O Eduardo ria à gargalhada no seu escritório. “Dou-te toda a minha fortuna se traduzires isto.” A Rosa, a empregada de limpeza, pegou no papel com mãos trémulas. O que saiu dos seus lábios fez com que o riso se congelasse no seu rosto para sempre. O Eduardo Santana recostou-se na sua cadeira de couro italiano de 50.000 euros, observando pela janela do 47º andar as formigas humanas a correr pelas ruas da cidade que praticamente lhe pertencia.

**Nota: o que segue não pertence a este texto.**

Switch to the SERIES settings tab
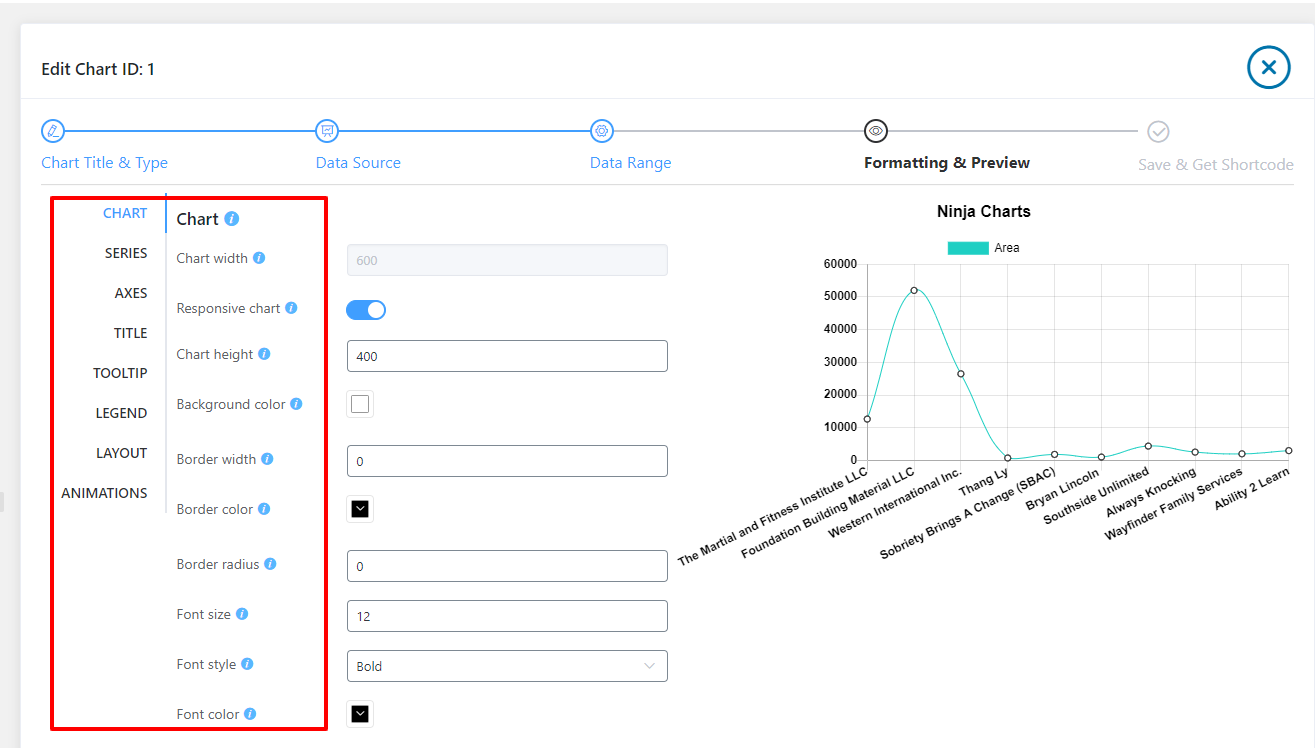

Aos 45 anos, construíra um império imobiliário que o tornara no homem mais rico do país, mas também no mais implacável. O seu escritório era um monumento ao seu ego: paredes de mármore negro, obras de arte que valiam mais do que casas inteiras e uma vista panorâmica que lhe lembrava constantemente que estava acima de todos.

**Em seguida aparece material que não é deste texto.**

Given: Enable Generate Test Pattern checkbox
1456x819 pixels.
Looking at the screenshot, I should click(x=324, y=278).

Mas o que o Eduardo mais apreciava não era a sua riqueza, mas o poder que ela lhe dava para humilhar aqueles que considerava inferiores. “Senhor Santana”, a voz trémula da sua secretária interrompeu-o pelo intercomunicador. “Os tradutores chegaram.” “Que entrem”, respondeu com um sorriso cruel. Era hora do espetáculo.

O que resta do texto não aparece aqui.